O presidente Luiz Inácio Lula da Silva cobrou neste sábado (8), em discurso durante discurso de abertura no encontro dos representantes do G-20, realizado na capital paulista, que os agentes financeiros privados internacionais observem regras internas de governança corporativa e de transparência de informações relevantes, ao mercado e a sociedade, sobretudo aquelas relacionadas aos riscos dos investimentos e os ativos financeiros.

O presidente também ressaltou que as políticas nacionais e as instituições financeiras internacionais devem incorporar em suas práticas a prevenção de crises financeiras, além de empregar mecanismos de supervisão e de acompanhamento dos mercados.

De acordo com ele, as instituições financeiras devem se adaptar à nova situação econômica e em meio aos crescentes riscos do mercado financeiro, o Estado deve buscar um equilíbrio e a promoção do desenvolvimento econômico. “Os setores que expuseram o mundo ao risco agora têm de oferecer mecanismos para a retomada da estabilidade”, disse Lula, acrescentando que os agentes financeiros devem observar as regras de governança corporativa e atuar com transparência dando respostas à sociedade.

“Neste contexto, o G-20 tem muito a contribuir, como um fórum de dialogo representativo, que congrega países emergentes. O G-7 não consegue mais atender sozinho aos interesses do mundo. A solução da crise virá da união entre o G-7 e o G-20. A superação da atual crise passará pela cooperação destes dois grupos, ouvindo o conjunto da comunidade mundial. Afinal a riqueza ainda se concentra nos chamados países desenvolvidos, mas o crescimento econômico (mundial) está sendo mais robusto nas economias emergentes e em desenvolvimento”.

O presidente citou, durante o discurso, levantamento do Fundo Monetário Internacional destacando que 75% do crescimento da economia mundial está localizado justamente nos emergentes e nos países em desenvolvimento. “E essa tendência se manterá em 2009”, previu. De acordo com ele, a crise internacional fez com que os bancos nos EUA e Europa parassem de emprestar dinheiro. Lula salientou ainda que a falta de financiamento externo poderá levar a problemas no balanço de pagamentos de alguns países.

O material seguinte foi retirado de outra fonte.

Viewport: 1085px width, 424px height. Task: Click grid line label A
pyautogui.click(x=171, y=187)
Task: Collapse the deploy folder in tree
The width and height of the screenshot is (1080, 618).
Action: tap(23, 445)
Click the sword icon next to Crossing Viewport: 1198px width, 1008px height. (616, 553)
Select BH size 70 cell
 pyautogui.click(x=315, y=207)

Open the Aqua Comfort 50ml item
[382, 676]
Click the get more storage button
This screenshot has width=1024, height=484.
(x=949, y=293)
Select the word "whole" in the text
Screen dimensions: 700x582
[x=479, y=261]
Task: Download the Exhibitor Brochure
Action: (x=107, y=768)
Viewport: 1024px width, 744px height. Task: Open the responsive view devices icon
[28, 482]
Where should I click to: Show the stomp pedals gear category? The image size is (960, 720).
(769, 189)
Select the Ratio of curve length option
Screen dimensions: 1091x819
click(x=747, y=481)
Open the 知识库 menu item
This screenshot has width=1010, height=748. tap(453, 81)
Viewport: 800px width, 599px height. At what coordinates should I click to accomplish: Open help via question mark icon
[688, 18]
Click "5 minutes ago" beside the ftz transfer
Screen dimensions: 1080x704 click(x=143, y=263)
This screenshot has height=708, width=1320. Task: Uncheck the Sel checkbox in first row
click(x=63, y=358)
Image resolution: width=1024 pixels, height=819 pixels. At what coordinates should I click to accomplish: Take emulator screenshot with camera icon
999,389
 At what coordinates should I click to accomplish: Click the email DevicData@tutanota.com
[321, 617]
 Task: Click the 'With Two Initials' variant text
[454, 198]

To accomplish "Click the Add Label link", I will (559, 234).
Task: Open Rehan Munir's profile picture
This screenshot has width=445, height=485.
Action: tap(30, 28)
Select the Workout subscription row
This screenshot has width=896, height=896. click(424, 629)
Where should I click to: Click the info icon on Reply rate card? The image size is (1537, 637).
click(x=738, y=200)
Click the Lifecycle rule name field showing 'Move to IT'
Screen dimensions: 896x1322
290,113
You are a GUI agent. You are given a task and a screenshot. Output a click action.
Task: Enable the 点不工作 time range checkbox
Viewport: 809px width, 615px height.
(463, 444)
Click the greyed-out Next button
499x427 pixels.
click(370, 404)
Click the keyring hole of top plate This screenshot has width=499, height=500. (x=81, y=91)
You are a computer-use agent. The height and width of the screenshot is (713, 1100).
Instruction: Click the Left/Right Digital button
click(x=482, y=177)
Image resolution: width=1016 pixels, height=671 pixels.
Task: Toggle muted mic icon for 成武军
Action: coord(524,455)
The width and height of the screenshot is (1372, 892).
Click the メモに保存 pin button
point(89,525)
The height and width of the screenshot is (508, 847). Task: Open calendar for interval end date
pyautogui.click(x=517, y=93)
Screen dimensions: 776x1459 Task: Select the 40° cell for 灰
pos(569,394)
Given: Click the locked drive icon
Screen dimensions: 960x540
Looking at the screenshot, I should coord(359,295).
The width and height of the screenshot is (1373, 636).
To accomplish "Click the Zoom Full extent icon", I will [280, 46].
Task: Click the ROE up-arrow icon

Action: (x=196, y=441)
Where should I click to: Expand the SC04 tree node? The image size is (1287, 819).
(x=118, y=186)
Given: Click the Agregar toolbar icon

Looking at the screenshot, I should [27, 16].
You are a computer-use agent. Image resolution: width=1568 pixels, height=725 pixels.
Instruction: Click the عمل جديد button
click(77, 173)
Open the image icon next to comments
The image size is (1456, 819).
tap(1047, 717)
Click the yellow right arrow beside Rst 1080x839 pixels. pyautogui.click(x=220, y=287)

O presidente destacou a consistência dos fundamentos macroeconômicos e disse que nesse momento Brasil “está colhendo os resultados”. “A inflação está em níveis baixos, a dívida pública está controlada e mantivemos o superávit primário em 4%”, afirmou. Lula afirmou também que as obras do Programa de Aceleração do Crescimento (PAC) não serão interrompidas e que o governo vai oferecer crédito ao sistema financeiro nacional e para o comércio exterior.